FDA Announces New Rules About Sunscreen Labeling
Class Action Alert
On June 14, 2011, the Food and Drug Administration (FDA) issued new rules regulating sunscreen labeling. The rules standardize the testing that manufacturers must conduct, provide guidelines for labeling in connection with which sunscreens provide protection against cancer and eliminate claims that any sunscreen is waterproof. Although the rules become effective next year (except for manufacturers with annual sales of less than $25,000, which have two years to comply), some of the language used by the FDA gives rise to a more immediate concern over potential false advertising and unfair competition litigation by plaintiffs' attorneys against companies that manufacture or market sunscreens. There has been litigation over sunscreen marketing claims.
The FDA has been evaluating sunscreen labeling for 33 years. It first issued proposed rules for over-the-counter (OTC) sunscreen products in 1993. Those rules addressed labeling and sun protection factor (SPF) testing to prevent sunburn, which is primarily caused by ultraviolet B (UVB) radiation. Before those rules became effective, Congress passed the Food and Drug Administration Modernization Act of 1997, which required regulations for OTC products for the prevention of sunburn.

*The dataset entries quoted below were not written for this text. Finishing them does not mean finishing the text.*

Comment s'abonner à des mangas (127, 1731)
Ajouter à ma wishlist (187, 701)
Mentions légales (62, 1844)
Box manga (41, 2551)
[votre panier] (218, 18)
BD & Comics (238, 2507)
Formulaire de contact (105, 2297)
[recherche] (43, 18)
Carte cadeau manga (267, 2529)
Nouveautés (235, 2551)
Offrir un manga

In 1999, new rules were proposed governing UVB labeling, but were stayed to add ultraviolet A (UVA) testing and labeling requirements. Both UVA and UVB radiation contribute to skin cancer. In 2007, revised proposed rules were issued, but never adopted.

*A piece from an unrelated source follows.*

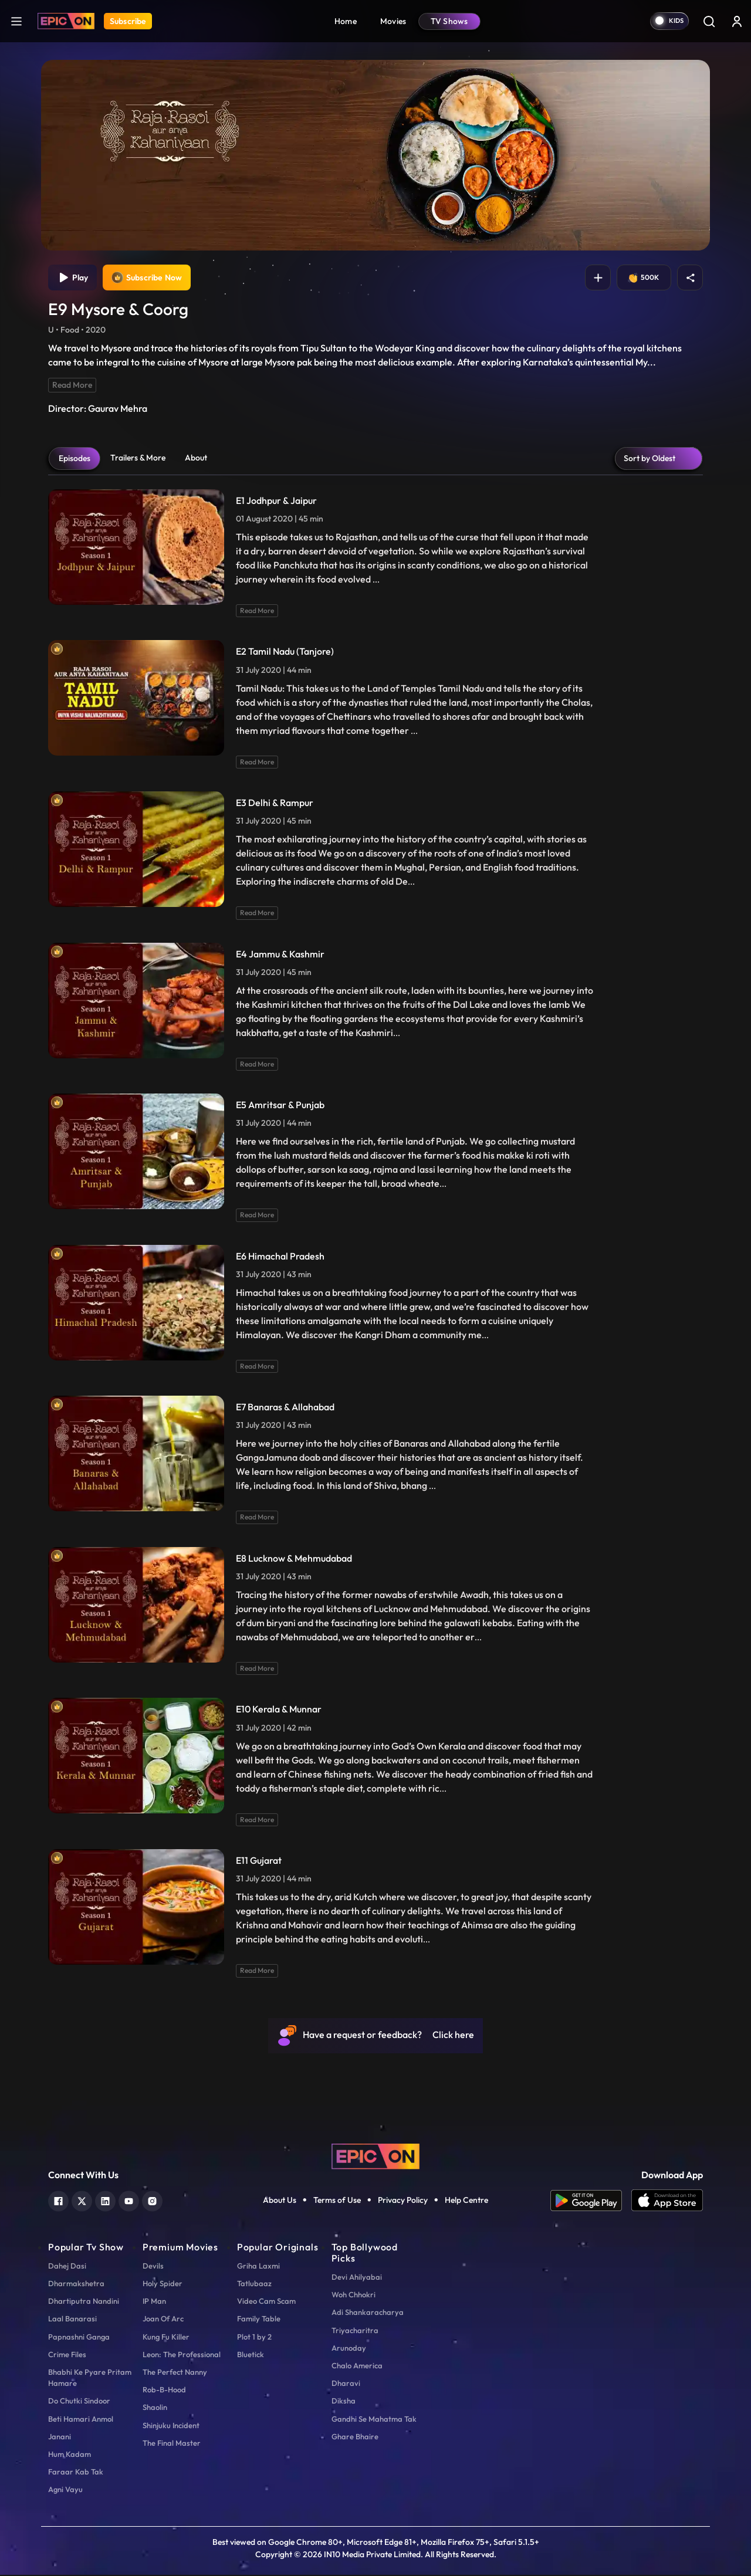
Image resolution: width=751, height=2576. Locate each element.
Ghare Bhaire (354, 2437)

The new rules just issued, which are effective June 18, 2012, address labeling and the effectiveness testing on which labeling is based. The new rules do not address what active ingredients are generally recognized as safe and effective, a subject that is currently under review. Additional review also is being conducted on the safety and effectiveness of sunscreen products in the form of sprays.
Key Points of the New Rules
Manufacturers are banned from labeling sunscreens as"waterproof" or "sweatproof" or identifying them as "sunblocks." According to the FDA press release, "these claims overstate their effectiveness." Water resistance claims are limited to whether the sunscreen is effective for 40 or 80 minutes while swimming or sweating based on standardized testing.
Sunscreens that pass a broad spectrum test procedure that measures UVA protection in relation to UVB protection are allowed to be labeled as "Broad Spectrum." In other words, the UVA protection must be equivalent to the UVB protection to achieve the coveted Broad Spectrum label.
Only Broad Spectrum sunscreens with an SPF of 15 or higher are allowed to claim that they reduce the risks of skin cancer and early skin aging.
Non-Broad Spectrum sunscreens and Broad Spectrum sunscreens with an SPF between 2 and 14 must carry a warning that they have not been shown to prevent skin cancer or early skin aging. They can only claim to help protect against sunburn.
Although not a final rule as those above, the FDA has proposed a rule that would limit SPF values to no more than 50. According to the FDA press release, "there is not sufficient data to show that products with SPF values higher than 50 provide greater protection for users than products with SPF values of 50."
While the rules note product liability claims are not preempted, the rules recognize the provisions governing express preemption under section 751(a) of the Food Drug and Cosmetics Act.
The intention of the new regulations is to help consumers decide how to buy and use sunscreen, as well as allow them to better protect themselves from skin cancer, early skin aging and sunburn. According to the Environmental Working Group, an environmental consumer advocacy organization, the rules don't go far enough and are weaker than the rules proposed in 2007, which included a prohibition on labeling sunscreens with values higher than "SPF 50+." Nevertheless, the new rules may have the unintended consequence of inspiring plaintiffs' lawyers to renew their efforts pursuing false advertising and unfair competition claims against sunscreen manufacturers and marketers.